PASSAGE TO READ
============================================================
A recent report in the national daily The Times of India (TOI) arrested my attention. Indian Air Force pilots are popping ‘smart pills’ to beat fatigue and sleep. A quick reading of the report revealed that this was an open secret, and the ritual has been around for a couple of years now. All this while, I was quite naive to believe that it was the morale and the adrenalin that kept our air-borne soldiers going.
Quoting unnamed senior IAS officers, the news report has given a low down on how IAF pilots take ‘Go Pill’ Modafinil to keep them awake on rigorous and lengthy combat exercises. Once the pilots are done with the drill, they are advised to take the ‘No Go pill’ Zolpidem that eases the brain and lets a person ‘sleep well’.
According to the report, Modafinil has been used in IAF’s annual drill ‘Livewire’ held from October 31 to November 8. Also called the ‘Upper’, because it keeps a person ‘up and awake’, Modafinil became popular during the Iraq War and is now increasingly used by a lot of military forces across the globe. The drug alters neurotransmitters or the natural chemicals which transmit signals between cells in the brain.
A TOI report from last year states that 20 IAF fighter plane crashes occurred in five years, from 2010-2015. The high crash rate can be attributed to ageing planes. The drill should lessen the number of crashes; but on the contrary, more and more airmen have lost their lives in such accidents.
Wing commander SS Birdi, the IAF spokesperson, had attributed Human Error (HE) as one of the many reasons for the multiple crashes. In 2015, Birdi had said, “The IAF has constituted a special committee to investigate reasons behind the accidents and accordingly, make changes in pilots’ training.” In light of the recent report, it seems the “changes in pilot’s training” also included administering a good dose of ‘Go pill’ to minimise accidents.
At a very simple level, Modafinil seems like a cost-cutting measure to diminish crash deaths of pilots because India is not able to buy new-age fighter planes. But like any other drug, prolonged use of this pill can have long-term health issues too. Zolpidem, the ‘No go’ pill eases an insomniac to go to bed. But users of this drug say it triggers off sadness, and a sense of disorientation, much like the wearing off an alcohol hangover.
Pilots using both the drugs are in a perpetual loop of sleep and wakefulness; and this sounds more like a drug abuse rather than an innocent performance enhancer/pacifier. Modafinil can damage the memory because by tricking our body to remain awake, we are stopping our brain from consolidating our memories during sleep.
In its nearsightedness of producing alert soldiers, the IAF might be overlooking the long-term health hazard that pilots might face. The news only reiterates the fact that no matter how elite an establishment is, we are all humans and need our bodily comfort.
============================================================
AVAILABLE DATA
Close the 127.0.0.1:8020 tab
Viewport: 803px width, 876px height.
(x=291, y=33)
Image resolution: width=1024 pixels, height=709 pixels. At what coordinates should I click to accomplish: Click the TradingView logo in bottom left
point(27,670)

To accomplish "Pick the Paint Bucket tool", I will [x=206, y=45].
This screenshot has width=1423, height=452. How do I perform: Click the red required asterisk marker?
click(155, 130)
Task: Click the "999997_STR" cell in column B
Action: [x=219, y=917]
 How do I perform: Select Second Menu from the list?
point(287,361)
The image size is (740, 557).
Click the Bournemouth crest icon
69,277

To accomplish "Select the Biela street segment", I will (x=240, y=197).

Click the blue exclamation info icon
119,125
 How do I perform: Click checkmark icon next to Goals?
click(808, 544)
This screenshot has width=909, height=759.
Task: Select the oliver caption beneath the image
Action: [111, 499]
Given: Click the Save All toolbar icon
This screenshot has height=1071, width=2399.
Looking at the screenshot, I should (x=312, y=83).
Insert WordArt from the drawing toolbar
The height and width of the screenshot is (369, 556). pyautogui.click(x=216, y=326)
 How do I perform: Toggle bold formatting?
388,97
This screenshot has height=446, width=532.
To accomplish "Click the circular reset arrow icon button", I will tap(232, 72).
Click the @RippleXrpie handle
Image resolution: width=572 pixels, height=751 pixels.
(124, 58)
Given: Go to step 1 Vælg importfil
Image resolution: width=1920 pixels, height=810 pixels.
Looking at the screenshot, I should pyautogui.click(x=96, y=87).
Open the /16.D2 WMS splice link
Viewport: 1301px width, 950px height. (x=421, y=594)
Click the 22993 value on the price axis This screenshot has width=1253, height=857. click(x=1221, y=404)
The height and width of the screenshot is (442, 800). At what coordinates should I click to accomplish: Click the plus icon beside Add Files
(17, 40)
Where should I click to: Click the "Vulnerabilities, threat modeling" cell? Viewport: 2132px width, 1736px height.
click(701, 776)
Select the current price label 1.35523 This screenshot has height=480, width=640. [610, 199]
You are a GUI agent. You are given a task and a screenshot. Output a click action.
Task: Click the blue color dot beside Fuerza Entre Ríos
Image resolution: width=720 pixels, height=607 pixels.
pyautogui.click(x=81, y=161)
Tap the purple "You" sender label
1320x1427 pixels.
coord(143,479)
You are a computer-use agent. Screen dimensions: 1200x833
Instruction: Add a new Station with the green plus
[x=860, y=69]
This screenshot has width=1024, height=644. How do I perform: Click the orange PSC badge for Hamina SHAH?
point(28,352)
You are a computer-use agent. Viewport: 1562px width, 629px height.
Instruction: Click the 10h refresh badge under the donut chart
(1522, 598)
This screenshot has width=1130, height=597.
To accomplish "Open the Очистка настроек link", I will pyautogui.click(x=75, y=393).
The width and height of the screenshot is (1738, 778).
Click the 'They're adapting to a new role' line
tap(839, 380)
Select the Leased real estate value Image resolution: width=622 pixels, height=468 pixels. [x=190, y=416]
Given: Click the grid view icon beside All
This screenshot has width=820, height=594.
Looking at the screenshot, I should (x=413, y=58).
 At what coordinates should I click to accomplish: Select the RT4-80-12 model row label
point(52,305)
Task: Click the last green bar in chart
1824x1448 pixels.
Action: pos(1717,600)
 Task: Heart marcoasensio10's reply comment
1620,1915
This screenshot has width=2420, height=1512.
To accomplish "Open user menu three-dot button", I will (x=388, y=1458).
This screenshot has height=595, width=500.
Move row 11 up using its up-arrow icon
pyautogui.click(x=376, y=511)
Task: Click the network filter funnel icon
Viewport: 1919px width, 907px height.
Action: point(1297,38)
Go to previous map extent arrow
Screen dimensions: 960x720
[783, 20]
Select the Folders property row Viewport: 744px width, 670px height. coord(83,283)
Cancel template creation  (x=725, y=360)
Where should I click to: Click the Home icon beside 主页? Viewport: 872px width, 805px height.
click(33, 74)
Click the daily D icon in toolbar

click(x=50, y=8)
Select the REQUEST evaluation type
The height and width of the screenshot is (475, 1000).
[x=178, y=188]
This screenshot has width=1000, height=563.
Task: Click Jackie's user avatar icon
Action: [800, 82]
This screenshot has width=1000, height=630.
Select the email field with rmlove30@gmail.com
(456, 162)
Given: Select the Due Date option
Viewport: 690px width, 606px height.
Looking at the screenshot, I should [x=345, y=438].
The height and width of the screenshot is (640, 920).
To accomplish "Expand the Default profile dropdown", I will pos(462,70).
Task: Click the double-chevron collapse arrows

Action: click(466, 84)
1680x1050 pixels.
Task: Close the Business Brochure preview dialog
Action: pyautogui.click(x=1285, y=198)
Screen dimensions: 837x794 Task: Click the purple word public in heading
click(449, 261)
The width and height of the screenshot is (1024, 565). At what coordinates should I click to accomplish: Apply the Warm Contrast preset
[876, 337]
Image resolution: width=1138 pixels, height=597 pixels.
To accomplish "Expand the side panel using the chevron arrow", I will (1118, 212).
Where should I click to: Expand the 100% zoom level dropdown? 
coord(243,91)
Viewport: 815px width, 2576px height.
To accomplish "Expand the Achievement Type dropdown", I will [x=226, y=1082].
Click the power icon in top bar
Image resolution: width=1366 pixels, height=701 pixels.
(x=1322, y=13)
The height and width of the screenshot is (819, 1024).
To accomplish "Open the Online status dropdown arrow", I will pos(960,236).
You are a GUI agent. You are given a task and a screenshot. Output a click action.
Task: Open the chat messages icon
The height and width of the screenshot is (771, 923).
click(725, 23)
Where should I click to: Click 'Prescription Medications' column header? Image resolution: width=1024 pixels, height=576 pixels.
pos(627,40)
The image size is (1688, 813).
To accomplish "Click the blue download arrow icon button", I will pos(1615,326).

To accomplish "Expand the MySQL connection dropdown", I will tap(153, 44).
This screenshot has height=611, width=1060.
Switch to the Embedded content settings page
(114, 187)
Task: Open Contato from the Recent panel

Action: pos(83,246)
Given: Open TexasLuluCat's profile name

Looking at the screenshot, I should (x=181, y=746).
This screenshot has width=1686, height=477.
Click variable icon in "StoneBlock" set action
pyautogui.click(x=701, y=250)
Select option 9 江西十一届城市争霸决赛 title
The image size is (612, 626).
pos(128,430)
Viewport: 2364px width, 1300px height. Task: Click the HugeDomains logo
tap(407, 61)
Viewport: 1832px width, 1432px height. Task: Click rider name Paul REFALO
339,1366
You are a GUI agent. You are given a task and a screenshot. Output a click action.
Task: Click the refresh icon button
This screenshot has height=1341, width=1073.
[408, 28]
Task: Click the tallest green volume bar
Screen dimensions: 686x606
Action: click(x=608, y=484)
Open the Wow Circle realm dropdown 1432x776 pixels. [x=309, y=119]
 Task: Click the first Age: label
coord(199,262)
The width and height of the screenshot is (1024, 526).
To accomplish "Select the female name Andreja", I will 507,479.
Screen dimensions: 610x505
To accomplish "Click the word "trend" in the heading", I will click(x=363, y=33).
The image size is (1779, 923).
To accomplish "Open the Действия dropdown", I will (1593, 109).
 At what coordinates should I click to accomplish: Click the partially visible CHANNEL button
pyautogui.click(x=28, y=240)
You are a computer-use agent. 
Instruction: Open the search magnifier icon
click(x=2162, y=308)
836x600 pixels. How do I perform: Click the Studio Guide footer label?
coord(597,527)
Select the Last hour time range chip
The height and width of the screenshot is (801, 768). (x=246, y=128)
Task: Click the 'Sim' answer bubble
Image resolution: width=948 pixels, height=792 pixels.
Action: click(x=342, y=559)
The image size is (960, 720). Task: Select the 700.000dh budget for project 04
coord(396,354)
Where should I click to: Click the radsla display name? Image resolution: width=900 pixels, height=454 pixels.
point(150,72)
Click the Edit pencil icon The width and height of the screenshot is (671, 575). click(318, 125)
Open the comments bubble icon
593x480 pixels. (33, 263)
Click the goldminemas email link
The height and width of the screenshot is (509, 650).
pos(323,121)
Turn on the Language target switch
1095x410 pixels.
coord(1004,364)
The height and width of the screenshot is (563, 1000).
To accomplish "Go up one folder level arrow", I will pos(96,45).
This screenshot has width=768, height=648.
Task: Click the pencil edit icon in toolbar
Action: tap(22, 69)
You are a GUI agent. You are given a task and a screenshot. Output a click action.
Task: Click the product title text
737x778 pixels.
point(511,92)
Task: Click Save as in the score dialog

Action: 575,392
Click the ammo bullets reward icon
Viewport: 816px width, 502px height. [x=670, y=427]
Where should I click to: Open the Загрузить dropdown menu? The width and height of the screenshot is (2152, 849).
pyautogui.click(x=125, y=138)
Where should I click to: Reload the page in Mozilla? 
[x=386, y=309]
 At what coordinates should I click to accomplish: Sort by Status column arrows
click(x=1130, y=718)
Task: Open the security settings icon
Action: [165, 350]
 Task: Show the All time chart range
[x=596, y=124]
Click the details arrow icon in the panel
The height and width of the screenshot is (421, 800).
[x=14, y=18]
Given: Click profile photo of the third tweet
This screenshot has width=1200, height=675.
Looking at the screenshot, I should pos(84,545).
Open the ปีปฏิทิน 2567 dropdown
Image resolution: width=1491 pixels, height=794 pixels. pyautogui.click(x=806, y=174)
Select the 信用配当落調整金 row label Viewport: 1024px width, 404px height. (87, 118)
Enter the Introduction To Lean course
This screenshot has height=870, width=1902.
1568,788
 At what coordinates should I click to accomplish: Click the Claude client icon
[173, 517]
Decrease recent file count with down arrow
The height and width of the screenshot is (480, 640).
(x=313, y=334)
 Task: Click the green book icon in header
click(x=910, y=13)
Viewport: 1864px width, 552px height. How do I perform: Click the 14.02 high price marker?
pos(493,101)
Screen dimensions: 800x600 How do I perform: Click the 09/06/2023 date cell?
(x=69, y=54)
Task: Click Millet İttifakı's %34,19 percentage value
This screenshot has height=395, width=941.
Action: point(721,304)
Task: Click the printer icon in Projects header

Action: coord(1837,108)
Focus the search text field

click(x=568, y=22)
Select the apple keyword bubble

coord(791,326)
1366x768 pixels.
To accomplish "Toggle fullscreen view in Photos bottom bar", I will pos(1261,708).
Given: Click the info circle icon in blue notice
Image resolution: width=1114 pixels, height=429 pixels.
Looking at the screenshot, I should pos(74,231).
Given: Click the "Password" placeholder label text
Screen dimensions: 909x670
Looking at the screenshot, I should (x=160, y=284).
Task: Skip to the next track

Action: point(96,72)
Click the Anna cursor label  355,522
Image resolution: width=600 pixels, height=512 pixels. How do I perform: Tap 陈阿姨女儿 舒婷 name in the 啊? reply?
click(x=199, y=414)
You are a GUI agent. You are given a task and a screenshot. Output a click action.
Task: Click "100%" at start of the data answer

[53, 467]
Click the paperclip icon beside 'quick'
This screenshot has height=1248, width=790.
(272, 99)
============================================================
COMPLETE THE FOLLOWING
- 1) In the article on Indian Air Force pilots, when was the IAF drill "Livewire" held?
- 2) Write out everything in the article on Indian Air Force pilots from "Quoting unnamed senior" down to "person ‘sleep well’.".
The material that comes after the text is not needed for this work.

SOLUTIONS IN ORDER
- 1) It was held from October 31 to November 8.

- 2)
Quoting unnamed senior IAS officers, the news report has given a low down on how IAF pilots take ‘Go Pill’ Modafinil to keep them awake on rigorous and lengthy combat exercises. Once the pilots are done with the drill, they are advised to take the ‘No Go pill’ Zolpidem that eases the brain and lets a person ‘sleep well’.